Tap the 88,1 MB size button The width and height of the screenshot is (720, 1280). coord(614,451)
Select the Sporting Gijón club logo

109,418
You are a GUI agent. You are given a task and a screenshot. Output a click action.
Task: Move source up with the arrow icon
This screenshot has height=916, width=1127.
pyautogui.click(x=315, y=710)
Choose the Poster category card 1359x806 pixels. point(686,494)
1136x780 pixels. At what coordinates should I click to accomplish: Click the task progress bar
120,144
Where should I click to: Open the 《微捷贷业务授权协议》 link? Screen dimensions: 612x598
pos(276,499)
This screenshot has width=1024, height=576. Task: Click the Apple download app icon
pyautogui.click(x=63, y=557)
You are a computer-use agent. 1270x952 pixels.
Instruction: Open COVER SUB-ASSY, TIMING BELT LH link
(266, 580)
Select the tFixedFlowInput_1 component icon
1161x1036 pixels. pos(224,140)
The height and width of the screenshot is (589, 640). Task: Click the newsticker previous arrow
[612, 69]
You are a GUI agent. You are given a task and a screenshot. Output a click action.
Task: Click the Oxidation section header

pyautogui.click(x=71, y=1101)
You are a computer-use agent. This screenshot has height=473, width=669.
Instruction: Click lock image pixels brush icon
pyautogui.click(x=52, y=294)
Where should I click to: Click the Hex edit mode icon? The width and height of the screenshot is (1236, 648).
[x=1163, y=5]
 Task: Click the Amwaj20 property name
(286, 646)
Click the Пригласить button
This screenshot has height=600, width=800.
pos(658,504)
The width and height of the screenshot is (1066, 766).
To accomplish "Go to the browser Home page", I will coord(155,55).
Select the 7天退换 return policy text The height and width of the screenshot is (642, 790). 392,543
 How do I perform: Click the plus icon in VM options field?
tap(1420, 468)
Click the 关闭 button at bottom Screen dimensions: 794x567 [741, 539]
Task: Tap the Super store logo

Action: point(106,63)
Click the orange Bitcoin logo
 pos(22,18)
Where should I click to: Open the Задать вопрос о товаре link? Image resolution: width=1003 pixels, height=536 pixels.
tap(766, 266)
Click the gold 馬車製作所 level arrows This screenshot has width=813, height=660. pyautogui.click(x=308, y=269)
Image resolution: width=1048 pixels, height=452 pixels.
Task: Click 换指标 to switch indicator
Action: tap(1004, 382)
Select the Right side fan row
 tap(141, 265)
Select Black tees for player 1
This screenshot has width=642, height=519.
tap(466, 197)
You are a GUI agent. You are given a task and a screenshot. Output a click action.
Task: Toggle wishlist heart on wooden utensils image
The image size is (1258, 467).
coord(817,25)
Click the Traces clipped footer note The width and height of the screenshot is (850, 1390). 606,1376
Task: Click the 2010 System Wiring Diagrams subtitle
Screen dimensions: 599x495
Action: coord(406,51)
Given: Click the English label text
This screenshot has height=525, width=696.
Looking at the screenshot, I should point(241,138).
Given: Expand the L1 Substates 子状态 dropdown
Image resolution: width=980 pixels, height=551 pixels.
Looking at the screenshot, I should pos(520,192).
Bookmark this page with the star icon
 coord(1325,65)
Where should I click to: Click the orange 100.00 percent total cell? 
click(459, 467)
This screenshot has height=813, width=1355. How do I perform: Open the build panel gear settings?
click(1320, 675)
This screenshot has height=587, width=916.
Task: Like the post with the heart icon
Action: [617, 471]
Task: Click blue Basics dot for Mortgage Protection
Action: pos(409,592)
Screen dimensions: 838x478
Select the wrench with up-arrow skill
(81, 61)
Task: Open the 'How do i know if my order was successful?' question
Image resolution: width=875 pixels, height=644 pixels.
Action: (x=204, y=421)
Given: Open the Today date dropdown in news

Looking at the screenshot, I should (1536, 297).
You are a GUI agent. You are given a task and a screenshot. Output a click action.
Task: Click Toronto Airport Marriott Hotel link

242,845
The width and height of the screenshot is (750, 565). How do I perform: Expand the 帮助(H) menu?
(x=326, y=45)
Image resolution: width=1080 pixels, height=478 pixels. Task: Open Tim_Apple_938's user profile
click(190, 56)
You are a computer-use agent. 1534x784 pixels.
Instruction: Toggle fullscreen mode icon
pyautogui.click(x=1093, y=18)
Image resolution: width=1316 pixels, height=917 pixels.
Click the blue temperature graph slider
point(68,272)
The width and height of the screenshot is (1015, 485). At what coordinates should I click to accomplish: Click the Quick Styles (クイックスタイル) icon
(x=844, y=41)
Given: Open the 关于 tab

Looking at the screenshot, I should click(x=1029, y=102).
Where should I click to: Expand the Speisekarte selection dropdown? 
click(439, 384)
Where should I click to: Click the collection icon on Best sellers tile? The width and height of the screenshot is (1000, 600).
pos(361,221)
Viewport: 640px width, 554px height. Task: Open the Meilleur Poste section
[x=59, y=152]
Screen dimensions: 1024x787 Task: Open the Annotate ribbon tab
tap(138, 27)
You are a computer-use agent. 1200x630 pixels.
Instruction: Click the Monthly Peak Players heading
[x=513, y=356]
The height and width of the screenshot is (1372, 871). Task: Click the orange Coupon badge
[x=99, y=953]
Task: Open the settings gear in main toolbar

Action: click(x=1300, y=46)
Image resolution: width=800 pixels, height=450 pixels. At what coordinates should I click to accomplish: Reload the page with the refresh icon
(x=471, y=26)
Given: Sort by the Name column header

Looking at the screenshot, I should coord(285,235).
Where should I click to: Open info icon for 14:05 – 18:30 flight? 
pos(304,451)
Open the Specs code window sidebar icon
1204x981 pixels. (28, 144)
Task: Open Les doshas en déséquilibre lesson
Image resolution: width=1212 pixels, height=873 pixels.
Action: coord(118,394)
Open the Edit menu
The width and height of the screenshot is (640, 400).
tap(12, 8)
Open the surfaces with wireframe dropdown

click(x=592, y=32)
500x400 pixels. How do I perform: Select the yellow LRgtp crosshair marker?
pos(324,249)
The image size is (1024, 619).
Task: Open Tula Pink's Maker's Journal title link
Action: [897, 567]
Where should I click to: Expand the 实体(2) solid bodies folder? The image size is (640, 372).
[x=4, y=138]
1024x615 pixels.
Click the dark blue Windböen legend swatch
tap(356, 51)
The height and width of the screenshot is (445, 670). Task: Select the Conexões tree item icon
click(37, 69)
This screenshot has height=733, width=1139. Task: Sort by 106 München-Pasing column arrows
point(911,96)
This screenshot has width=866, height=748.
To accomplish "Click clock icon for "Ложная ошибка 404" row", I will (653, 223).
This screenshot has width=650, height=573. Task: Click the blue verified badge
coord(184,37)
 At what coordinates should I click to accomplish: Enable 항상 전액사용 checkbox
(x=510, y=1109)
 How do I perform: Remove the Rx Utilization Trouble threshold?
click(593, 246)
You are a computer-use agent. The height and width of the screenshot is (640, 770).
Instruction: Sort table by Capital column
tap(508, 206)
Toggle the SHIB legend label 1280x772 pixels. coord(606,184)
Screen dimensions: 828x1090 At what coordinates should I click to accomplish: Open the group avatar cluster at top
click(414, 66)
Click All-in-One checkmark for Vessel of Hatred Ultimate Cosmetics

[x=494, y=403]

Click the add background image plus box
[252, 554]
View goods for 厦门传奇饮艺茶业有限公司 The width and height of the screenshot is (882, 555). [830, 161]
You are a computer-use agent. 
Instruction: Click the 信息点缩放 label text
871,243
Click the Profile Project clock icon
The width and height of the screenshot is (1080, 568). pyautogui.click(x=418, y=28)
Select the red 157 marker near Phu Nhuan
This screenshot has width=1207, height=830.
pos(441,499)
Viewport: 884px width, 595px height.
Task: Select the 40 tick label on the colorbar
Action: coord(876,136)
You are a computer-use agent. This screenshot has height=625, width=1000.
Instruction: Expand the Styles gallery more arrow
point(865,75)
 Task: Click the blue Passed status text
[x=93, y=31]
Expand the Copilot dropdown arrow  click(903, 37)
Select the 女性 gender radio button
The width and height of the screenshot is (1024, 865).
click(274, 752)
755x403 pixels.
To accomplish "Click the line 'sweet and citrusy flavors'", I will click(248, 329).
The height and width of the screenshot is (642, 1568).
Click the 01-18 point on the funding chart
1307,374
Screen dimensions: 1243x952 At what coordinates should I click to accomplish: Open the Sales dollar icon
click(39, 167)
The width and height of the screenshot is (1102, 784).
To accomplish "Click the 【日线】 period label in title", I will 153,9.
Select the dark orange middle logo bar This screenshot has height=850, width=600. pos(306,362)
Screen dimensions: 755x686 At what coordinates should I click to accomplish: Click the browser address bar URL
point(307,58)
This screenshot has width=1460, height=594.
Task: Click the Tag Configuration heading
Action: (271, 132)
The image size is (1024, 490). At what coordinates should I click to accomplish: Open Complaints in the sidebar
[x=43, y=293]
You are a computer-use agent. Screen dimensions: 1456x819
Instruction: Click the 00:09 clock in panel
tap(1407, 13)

_____

▶ Activity: Whenever a line above contains "will", copy that line.

▶ Reply to the exercise:
To accomplish "Go to the browser Home page", I will coord(155,55).
To accomplish "Click clock icon for "Ложная ошибка 404" row", I will (653, 223).
To accomplish "Click the line 'sweet and citrusy flavors'", I will click(248, 329).
To accomplish "Click the 【日线】 period label in title", I will 153,9.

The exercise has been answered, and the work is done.